===== Source information =====

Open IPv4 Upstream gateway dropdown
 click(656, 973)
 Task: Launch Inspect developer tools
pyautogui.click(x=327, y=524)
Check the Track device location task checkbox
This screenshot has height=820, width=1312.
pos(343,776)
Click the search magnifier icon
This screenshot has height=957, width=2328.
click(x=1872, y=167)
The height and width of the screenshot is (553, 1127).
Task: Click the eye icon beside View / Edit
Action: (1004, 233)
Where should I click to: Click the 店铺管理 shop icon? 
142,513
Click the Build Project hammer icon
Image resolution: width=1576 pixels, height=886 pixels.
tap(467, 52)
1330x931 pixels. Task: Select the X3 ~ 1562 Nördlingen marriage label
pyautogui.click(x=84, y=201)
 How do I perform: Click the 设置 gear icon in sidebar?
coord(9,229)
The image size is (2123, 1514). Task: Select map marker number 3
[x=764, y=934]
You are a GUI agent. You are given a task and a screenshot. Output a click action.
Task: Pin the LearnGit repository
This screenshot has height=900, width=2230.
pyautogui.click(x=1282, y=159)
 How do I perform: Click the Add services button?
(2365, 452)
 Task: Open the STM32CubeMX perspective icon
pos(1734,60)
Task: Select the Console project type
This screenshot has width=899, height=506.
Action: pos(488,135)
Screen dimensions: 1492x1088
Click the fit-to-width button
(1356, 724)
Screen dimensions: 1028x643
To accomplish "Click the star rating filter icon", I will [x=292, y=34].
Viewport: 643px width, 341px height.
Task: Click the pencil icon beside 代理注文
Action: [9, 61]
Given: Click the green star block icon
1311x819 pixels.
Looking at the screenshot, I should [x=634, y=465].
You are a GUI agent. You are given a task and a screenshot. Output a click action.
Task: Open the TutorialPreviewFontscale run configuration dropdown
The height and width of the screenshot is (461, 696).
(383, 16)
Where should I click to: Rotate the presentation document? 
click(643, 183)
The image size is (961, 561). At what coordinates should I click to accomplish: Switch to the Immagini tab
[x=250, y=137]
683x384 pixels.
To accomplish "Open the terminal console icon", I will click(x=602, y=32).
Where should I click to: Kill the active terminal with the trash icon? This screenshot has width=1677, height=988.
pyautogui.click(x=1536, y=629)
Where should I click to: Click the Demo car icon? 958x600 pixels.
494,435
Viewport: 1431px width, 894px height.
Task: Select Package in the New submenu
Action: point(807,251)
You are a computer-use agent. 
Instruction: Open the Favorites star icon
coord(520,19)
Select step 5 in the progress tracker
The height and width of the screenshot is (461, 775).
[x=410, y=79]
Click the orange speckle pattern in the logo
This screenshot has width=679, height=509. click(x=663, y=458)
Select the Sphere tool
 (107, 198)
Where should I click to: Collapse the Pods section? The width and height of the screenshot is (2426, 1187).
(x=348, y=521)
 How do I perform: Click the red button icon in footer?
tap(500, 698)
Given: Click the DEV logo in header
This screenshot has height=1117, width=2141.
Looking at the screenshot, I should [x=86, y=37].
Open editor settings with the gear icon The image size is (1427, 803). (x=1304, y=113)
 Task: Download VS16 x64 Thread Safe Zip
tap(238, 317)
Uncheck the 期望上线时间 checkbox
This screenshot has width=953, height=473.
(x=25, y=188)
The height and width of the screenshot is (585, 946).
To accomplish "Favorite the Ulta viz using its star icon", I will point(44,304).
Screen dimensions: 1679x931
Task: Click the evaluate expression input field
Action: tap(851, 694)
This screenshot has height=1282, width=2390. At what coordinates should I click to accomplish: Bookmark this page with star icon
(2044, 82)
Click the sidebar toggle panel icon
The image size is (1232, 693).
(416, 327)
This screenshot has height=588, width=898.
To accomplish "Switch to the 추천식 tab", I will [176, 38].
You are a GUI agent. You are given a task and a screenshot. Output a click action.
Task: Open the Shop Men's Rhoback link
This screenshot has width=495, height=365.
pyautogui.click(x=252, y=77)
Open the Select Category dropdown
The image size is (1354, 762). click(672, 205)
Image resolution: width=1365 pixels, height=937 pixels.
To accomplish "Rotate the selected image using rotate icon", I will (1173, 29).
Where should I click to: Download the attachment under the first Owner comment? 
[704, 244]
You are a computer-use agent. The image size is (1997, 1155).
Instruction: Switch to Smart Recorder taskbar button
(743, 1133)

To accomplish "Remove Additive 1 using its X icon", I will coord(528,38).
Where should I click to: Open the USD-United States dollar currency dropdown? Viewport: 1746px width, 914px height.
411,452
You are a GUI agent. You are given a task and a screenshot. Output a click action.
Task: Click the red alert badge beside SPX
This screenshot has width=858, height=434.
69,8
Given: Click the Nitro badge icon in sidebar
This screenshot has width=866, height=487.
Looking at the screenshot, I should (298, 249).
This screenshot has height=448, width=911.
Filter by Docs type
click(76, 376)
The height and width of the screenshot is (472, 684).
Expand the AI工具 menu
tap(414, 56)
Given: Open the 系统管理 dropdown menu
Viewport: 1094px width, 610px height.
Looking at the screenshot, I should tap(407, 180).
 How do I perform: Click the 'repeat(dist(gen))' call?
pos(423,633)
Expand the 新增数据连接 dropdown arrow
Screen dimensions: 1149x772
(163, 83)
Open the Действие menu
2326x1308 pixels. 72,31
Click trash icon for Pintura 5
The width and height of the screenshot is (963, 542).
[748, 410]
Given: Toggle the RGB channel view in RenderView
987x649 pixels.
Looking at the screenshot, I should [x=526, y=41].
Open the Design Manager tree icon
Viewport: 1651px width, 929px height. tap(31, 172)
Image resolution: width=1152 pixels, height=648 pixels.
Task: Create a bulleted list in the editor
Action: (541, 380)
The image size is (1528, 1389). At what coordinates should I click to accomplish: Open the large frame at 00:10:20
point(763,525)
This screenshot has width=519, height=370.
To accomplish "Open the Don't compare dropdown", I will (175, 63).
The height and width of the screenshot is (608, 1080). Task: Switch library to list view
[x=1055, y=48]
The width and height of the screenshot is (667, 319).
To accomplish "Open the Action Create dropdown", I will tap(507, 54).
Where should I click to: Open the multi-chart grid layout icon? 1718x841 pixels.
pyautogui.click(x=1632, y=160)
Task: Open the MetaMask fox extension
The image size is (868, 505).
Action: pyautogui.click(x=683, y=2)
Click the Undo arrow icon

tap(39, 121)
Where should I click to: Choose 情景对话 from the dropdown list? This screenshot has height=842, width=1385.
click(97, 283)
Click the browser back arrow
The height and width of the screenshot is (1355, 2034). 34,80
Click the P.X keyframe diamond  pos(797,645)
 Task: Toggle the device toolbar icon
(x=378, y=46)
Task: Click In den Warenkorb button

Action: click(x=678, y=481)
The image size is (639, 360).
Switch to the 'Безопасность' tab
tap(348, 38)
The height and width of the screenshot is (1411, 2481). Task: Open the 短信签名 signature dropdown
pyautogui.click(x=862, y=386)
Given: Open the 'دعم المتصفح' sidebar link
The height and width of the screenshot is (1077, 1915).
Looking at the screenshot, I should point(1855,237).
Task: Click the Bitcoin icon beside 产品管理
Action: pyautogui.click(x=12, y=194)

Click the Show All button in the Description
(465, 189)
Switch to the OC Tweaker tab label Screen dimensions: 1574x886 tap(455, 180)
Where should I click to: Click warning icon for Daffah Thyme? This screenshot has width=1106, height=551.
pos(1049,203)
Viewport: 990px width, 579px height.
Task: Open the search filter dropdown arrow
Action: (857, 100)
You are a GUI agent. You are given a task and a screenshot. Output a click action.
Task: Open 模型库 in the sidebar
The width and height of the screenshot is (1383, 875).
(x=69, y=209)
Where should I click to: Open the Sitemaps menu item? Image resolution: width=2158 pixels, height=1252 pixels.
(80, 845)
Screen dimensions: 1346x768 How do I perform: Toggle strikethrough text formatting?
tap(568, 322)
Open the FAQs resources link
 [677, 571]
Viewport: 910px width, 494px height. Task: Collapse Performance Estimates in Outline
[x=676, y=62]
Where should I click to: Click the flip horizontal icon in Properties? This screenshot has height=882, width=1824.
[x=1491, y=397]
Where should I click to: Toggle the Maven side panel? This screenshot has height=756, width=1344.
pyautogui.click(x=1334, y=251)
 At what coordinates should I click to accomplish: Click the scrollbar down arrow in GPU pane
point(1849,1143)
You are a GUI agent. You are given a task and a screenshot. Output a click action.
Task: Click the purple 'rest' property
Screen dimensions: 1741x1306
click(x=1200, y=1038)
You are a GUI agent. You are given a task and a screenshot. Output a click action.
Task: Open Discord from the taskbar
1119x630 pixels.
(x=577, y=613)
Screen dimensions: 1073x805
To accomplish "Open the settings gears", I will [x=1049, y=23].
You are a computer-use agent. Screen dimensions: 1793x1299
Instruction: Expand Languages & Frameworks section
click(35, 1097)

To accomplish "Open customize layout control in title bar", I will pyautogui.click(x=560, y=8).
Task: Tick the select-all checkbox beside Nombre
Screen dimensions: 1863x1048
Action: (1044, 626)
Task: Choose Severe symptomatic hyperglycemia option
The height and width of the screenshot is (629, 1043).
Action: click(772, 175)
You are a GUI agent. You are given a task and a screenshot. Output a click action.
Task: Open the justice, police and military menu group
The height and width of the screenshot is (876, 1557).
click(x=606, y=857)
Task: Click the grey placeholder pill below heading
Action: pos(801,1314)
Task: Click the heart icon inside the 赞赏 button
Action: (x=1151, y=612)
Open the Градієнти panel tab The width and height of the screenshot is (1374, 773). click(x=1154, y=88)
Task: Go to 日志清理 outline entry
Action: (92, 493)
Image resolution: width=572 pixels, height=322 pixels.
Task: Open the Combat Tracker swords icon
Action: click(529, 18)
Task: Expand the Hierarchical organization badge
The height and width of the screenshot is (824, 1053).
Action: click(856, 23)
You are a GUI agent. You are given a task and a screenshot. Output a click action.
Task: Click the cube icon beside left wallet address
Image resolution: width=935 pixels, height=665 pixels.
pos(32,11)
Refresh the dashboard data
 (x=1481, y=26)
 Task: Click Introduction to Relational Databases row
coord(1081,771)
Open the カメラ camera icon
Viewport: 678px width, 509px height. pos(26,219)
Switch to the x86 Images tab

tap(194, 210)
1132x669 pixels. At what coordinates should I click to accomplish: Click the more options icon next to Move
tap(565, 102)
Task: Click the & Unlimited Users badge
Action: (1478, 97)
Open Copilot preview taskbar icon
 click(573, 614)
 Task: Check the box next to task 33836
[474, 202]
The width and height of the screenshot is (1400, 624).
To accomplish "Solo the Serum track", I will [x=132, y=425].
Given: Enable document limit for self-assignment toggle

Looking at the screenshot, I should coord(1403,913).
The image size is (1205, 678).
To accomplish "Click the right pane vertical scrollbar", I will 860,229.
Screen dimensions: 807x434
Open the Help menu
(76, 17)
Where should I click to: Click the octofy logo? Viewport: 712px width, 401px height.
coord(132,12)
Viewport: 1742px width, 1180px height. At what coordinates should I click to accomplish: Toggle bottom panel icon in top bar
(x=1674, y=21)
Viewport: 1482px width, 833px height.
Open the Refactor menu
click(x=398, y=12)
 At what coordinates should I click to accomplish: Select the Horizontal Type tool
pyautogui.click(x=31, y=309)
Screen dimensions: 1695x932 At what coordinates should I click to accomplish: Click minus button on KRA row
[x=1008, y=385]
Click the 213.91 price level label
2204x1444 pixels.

=====

Print the lines above, unchanged, from the start of the records to the line with "Check the Track device location task checkbox", including that final line.

Output for this exercise —
Open IPv4 Upstream gateway dropdown
 click(656, 973)
 Task: Launch Inspect developer tools
pyautogui.click(x=327, y=524)
Check the Track device location task checkbox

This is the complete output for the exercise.